Passage given -
This commit was SVN r20627.
2009-02-24 17:17:33 +00:00

376 строки
15 KiB
C

/*
* Copyright (c) 2004-2007 The Trustees of Indiana University and Indiana
* University Research and Technology
* Corporation. All rights reserved.
* Copyright (c) 2004-2006 The University of Tennessee and The University
* of Tennessee Research Foundation. All rights
* reserved.
* Copyright (c) 2004-2005 High Performance Computing Center Stuttgart,
* University of Stuttgart. All rights reserved.
* Copyright (c) 2004-2005 The Regents of the University of California.
* All rights reserved.
* Copyright (c) 2008 Sun Microsystems, Inc. All rights reserved.
* $COPYRIGHT$
*
* Additional copyrights may follow
*
* $HEADER$
*/
#include "ompi_config.h"
#include "coll_tuned.h"
#include <stdio.h>
#include "mpi.h"
#include "ompi/communicator/communicator.h"
#include "opal/mca/base/mca_base_param.h"
#include "ompi/mca/coll/coll.h"
#include "ompi/mca/coll/base/base.h"
#include "coll_tuned.h"
#include "coll_tuned_topo.h"
#include "coll_tuned_dynamic_rules.h"
#include "coll_tuned_dynamic_file.h"

Goals -
1: Write out the stretch of the source file from "This commit was" through "Corporation. All rights reserved.".
2: List each copyright holder that the source file names.
Rely on the source file alone.

Provided material -
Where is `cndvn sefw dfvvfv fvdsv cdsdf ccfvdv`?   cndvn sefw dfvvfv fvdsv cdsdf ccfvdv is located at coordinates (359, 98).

Results for each task -
1:
This commit was SVN r20627.
2009-02-24 17:17:33 +00:00

376 строки
15 KiB
C

/*
* Copyright (c) 2004-2007 The Trustees of Indiana University and Indiana
* University Research and Technology
* Corporation. All rights reserved.

2:
- The Trustees of Indiana University and Indiana University Research and Technology Corporation
- The University of Tennessee and The University of Tennessee Research Foundation
- High Performance Computing Center Stuttgart, University of Stuttgart
- The Regents of the University of California
- Sun Microsystems, Inc.